You cannot buy any Amtrak ticket to transfer. United offers code shares from stations like Stamford. I am not aware of any code shares from NYP. The ticketing has to be done through United. Like with all other code shares they provide you with the PNR of the actual carrier for each segment. I am not sure how an Amtrak scannable instrument is provided. Perhaps it involves just providing the Amtrak PNR verbally to an Amtrak agent.


----------



## saxman (May 8, 2017)

railiner said:


> I didn't know Amtrak had any involvement at the EWR rail station...I had thought that was strictly an NJT operation?


Amtrak has stopped at the EWR rail station for many years. Not every train stops, but many of the NE Regionals do. It's the whole premise of the United/Amtrak codeshare agreement. The idea is to make your connection at EWR, hop on the Airtrain to the EWR rail station and hop on Amtrak to your final destination.


----------



## Palmetto (May 8, 2017)

BCL said:


> Palmetto said:
> 
> 
> > This all started with Continental Airlines, prior to the merger.
> ...


----------



## BCL (May 8, 2017)

I looked it up and only 4 Amtrak stations can be booked via United. It doesn't include NYP (ZYP) which I would have thought made the most sense.


----------



## railiner (May 8, 2017)

saxman said:


> railiner said:
> 
> 
> > I didn't know Amtrak had any involvement at the EWR rail station...I had thought that was strictly an NJT operation?
> ...


Thanks, I never noticed that...I'll bet that Amtrak's fares from EWR station are a lot higher than NJT charges...


----------



## BCL (May 8, 2017)

railiner said:


> saxman said:
> 
> 
> > railiner said:
> ...


$13 on NJT (including AirTrain) but typically $36 for Amtrak. Newark to NYP is $5.25 adult.

YOUR TASKS >>
[1] Count the lines in the listing below that contain the string "agent", and reply with the number only.
[2] Please extend the forum thread on the United and Amtrak codeshare, picking up after its final post.
The listing has nothing to do with the forum thread on the United and Amtrak codeshare.

RECORDS SHOWN >>
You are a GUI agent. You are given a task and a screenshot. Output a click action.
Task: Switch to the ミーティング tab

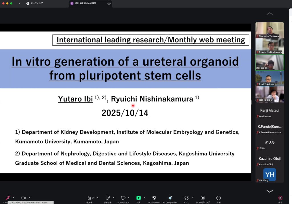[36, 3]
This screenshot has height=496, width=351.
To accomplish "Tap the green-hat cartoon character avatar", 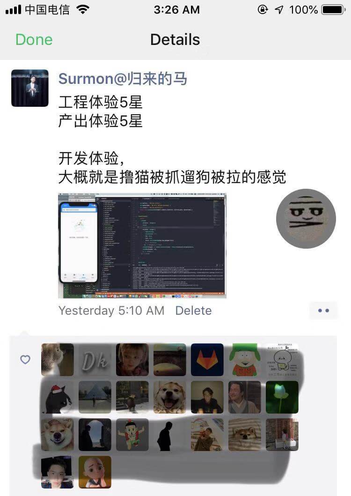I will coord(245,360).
---
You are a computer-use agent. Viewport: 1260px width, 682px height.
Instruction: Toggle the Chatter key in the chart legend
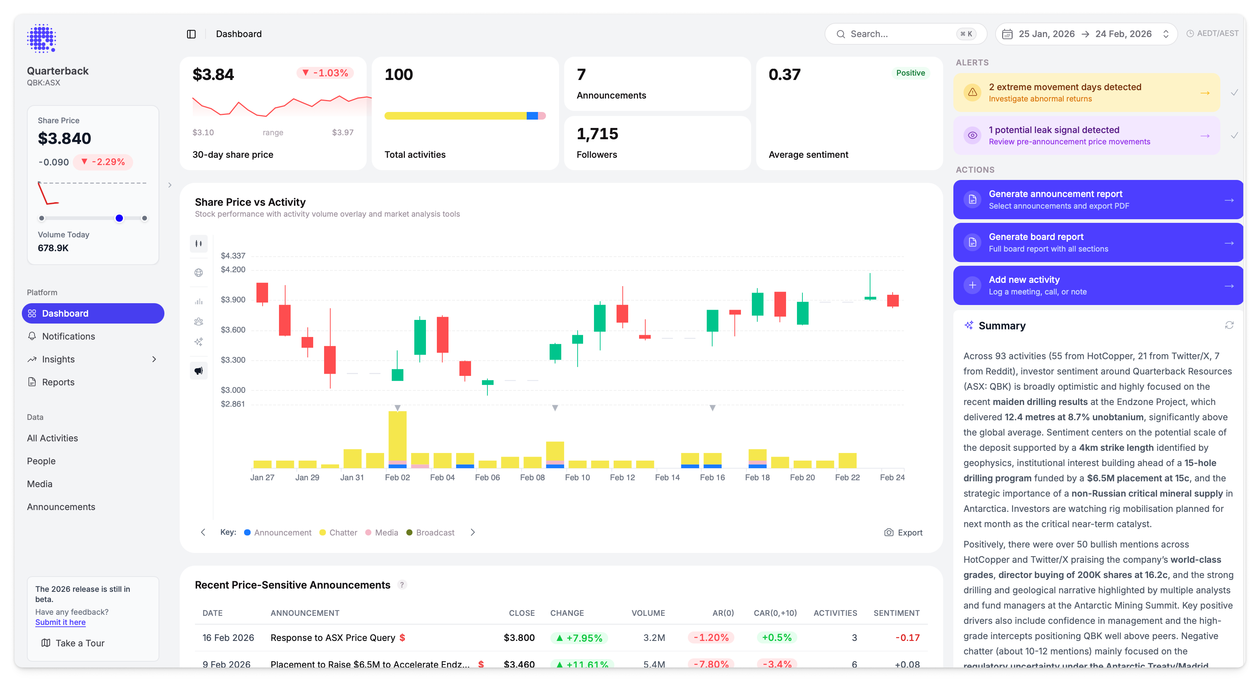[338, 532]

RESULTS FOR THE EXERCISE >>
[1] 2

[2]
Still - as I remember seeing an Amtrak train pass by our NJT train, someone in the next row was saying "That's the rich people train."


----------



## jis (May 8, 2017)

BCL said:


> I looked it up and only 4 Amtrak stations can be booked via United. It doesn't include NYP (ZYP) which I would have thought made the most sense.


I bet it has something to do with the fact that Amtrak really does not have spare capacity to sell in that sector, and indeed, it takes positive action to discourage such by setting exceedingly high fares in that sector. If United really wishes to provide through tickets to New York, they would be far better off and more convenient both in terms of schedules and drop off/pickup point in New York, to do so in partnership with the Airporter Bus service, or simply using Limo service like say Emirates does from JFK for upper class passengers.


----------



## BCL (May 8, 2017)

jis said:


> BCL said:
> 
> 
> > I looked it up and only 4 Amtrak stations can be booked via United. It doesn't include NYP (ZYP) which I would have thought made the most sense.
> ...


I did see that the total price for something like Philadelphia to San Francisco was cheaper through the 30th St Station and EWR than via Philadelphia airport.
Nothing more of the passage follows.